Talvez algo assim tenha acontecido com o Plagiotremus rhinorhynchos, um mímico que parece idêntico ao bodião-limpador-de-listra-azul juvenil.
O peixe cliente maior assume que o P. rhinorhynchos fornece um serviço de limpeza, então espera pacientemente para ser limpo, permitindo que o P. rhinorhynchos evite a predação. Mas o P. rhinorhynchos nunca limpa o cliente – em vez disso, ele arranca um pedaço do peixe maior.
O P. rhinorhynchos até desenvolveu um veneno à base de opioides que anestesia a dor do cliente por tempo suficiente para permitir que ele escape.
Como você pode ver, esta não é uma relação mutualística – o P. rhinorhynchos é o claro vencedor na estação de limpeza, pois ganhou uma refeição nutritiva, enquanto o cliente agora tem uma lesão além de seus parasitas.
Uma corrida armamentista evolutiva
Existem muitas espécies de parasitas no mundo natural, desde animais como os cucos, que enganam outras espécies para que criem seus filhotes, até a planta abelheira que engana os insetos para polinizá-la.
No entanto, o que podemos estar vendo é o resultado de uma corrida armamentista coevolucionária de longa data, em que espécies evoluem em resposta a outras.
No amplo exemplo de predadores e presas terrestres, imagine um cenário há milhares de anos em que todas as espécies corriam na mesma velocidade – não haveria vantagem para predadores ou presas.
No entanto, se a presa gradualmente desenvolve cascos, suas patas criariam menos atrito com o solo, permitindo que a presa corresse mais rápido do que os predadores.
Os predadores estariam perdendo a batalha até que evoluíssem uma resposta – talvez tendo garras não retráteis para maximizar a tração, como faz o guepardo, permitindo-lhes estar na liderança na corrida evolutiva.
Essas relações coevolucionárias podem continuar, e podem até mudar de rumo.
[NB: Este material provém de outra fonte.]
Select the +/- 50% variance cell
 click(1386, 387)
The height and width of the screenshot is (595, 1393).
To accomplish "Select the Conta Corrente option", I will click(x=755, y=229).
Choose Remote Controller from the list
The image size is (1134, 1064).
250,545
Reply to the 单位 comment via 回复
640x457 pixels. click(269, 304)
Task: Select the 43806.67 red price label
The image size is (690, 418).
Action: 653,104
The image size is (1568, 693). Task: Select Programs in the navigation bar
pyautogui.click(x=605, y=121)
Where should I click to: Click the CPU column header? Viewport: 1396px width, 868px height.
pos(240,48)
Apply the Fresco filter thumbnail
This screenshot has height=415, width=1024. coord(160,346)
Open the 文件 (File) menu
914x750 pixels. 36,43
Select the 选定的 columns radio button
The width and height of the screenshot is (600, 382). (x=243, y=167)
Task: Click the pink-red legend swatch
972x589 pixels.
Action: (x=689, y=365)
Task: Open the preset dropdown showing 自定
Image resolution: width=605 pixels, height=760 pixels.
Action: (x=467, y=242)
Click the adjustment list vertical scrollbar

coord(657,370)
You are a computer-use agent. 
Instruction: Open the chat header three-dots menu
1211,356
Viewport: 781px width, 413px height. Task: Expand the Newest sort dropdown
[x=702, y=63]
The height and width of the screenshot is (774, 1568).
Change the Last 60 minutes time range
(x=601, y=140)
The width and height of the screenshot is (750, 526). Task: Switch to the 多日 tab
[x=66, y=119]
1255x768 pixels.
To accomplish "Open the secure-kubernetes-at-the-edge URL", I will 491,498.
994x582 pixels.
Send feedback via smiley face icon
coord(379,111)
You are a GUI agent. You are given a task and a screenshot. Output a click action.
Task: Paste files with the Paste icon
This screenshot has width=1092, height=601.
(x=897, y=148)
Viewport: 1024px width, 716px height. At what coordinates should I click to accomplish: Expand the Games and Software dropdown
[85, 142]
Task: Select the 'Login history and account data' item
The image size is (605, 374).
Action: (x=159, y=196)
Em vez de evoluir para atingir uma velocidade ainda mais rápida, a presa poderia evoluir para pular como as gazelas, assim confundindo os predadores com manobras evasivas.
Na verdade, a hipótese da Rainha Vermelha afirma que as espécies precisam evoluir constantemente, não para vencer, mas apenas para permanecer vivas. A hipótese vem do livro Alice Através do Espelho de Lewis Carroll, onde a Rainha Vermelha explica a terra do espelho para Alice:
É preciso correr muito para ficar no mesmo lugar. Se você quer chegar a outro lugar, corra duas vezes mais.
Curiosamente, pássaros pica-boi encontrados nas savanas africanas se alimentam de forma semelhante aos tentilhões vampiros. Eles removem parasitas de grandes mamíferos, como girafas ou rinocerontes, mas também se alimentam de cera de ouvido e do sangue, evitando que feridas cicatrizem ao bicar as crostas. Esta parece ser uma relação parasitária padrão, em que os pica-bois levam vantagem.
Mas, como os tentilhões vampiros, os pica-bois não são ativamente removidos pelos mamíferos.
Na verdade, eles fornecem um benefício adicional – agem como vigilantes para predadores. Se os pica-bois vêem um predador se aproximando, eles avisam seu hospedeiro mamífero que pode responder de acordo.
A relação entre o tentilhão vampiro e o atobá pode muito bem ter sido uma relação mutualística que evoluiu para uma relação parasitária. É este o início de uma batalha evolutiva entre as duas espécies? Ou talvez, como o pica-boi, haja mais nesta relação que ainda precisamos descobrir?